Needless to say, I could go on and on, but why bother. You can scream about this stuff until your voice gets horse, and Ed Ferera will just go on NFL Network and claim all is well.
3 – D-IA (or whatever you want to call it) Gets it right
Did you check out the Playoff Subdivision playoffs this weekend. If you didn’t please turn in you football fan card on your way out. The gameplay and officiating may not have been spectacular, but the tension and atmosphere blew away the majority of Bowl games, as it does every year.
The results are inconsequential, since average Joe football fan doesn’t seem to care. I can’t wait to watch the number 5 seed take on the number 7 seed next weekend. And I wish that more football fans would follow my lead. Because one thing that would impress the powers that be in big time college football would be huge rating numbers for the lesser division’s championship game.
If Montana vs. East Bumfuck could garnish a huge rating (I.E. huge money) those money grubbing bastards who steadfastly refuse to dump the antiquated bowl system may have a change of heart.
4 – If there is a personnel Hell for everyone, I know what mine will be
I got dragged to the Mall this weekend, not once, but twice. Both Friday night and Saturday afternoon I found myself in a Mall. I hate the Mall. Not just at Christmas time, but all year long. However that hate grows ten-fold in the weeks following Thanksgiving.
If I were the kind of person who believed in Heaven and Hell, I know for sure what my personal Hades would look like. There would be no fire and brimstone; it would be my own groundhog day, where I spent eternity wandering a Mall during Christmas season.
5 – Read a book
How do I know when I am really enjoying a book? I read it at times other when I am hanging a root. Well I picked up a book this weekend that grabbed me immediately, and other than watching football, I haven’t put down.

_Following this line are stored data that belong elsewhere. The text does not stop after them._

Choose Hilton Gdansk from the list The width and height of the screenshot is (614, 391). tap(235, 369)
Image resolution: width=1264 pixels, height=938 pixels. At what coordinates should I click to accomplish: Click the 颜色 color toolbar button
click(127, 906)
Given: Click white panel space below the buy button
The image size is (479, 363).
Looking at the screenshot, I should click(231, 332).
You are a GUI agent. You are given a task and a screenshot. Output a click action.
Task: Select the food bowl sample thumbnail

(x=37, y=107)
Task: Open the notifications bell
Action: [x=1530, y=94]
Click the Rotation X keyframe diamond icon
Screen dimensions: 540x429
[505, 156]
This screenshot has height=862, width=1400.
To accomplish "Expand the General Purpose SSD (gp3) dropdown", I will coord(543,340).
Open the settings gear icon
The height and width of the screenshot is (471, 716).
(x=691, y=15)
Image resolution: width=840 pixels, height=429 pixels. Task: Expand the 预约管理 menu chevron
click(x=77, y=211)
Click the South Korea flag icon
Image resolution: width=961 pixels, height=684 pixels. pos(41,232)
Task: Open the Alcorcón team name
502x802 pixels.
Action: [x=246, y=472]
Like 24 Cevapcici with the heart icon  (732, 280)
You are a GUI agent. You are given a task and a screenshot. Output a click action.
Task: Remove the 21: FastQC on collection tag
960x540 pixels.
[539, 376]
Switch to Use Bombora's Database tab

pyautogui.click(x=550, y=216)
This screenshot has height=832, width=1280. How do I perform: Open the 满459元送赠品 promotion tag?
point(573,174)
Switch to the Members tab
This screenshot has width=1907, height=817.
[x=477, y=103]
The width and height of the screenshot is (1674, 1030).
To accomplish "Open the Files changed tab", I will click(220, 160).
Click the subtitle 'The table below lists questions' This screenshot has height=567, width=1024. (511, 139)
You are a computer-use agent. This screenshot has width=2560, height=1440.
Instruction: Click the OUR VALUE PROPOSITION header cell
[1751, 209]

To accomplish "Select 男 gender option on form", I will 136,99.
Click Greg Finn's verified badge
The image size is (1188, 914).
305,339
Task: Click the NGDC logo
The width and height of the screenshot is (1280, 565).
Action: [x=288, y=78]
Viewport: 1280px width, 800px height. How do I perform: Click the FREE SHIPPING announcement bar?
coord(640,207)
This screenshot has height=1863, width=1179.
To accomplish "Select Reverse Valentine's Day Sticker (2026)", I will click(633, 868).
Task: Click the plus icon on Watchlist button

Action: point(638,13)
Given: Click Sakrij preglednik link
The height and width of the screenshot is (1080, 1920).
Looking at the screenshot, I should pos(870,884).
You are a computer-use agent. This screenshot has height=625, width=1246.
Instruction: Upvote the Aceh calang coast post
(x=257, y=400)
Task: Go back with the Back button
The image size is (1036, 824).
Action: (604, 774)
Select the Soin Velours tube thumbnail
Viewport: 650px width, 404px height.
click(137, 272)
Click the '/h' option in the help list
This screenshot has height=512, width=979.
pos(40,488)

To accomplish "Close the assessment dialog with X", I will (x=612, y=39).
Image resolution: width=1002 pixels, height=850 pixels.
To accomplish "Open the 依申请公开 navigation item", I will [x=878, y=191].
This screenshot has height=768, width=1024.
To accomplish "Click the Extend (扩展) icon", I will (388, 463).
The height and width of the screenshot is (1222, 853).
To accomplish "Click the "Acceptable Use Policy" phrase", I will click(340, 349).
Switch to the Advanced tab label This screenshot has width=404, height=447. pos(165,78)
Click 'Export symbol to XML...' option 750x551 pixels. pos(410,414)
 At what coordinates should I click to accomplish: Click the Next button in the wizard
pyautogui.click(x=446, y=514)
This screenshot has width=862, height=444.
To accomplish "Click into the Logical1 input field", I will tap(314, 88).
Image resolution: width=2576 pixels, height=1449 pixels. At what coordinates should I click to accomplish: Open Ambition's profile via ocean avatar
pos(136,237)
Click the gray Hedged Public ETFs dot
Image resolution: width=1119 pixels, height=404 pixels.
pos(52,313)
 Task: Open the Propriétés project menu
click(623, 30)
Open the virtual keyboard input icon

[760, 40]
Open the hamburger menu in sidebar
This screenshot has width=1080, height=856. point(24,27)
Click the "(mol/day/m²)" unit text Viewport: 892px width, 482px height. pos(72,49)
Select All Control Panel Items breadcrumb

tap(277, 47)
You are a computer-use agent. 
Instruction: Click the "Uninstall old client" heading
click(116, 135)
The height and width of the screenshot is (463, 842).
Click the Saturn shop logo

“I Hope They Serve Beer in Hell” by Tucker Max is fucking awesome. So many of the stories remind me of those lost college and early professional years when my entire life revolved around getting drunk and laid. If you can read this and not relate to some of the stories, well then you have lead a boring life, and I feel sorry for you.
6 – The Raiders Suck
Once again I faithfully turned my TV to the Raider game at 4:15 Sunday. Once again the team lowered my expectations.
A coach once said that the Raiders “must be the stupidest team in the NFL” this remark lead him to become a pariah amongst the fans, and hastened his exit from the team. Too bad that looking back on the last 6 years, he looks more like a prophet than an imbecile.
7 – I got nothing
No Seventh thing, I need to get back to work.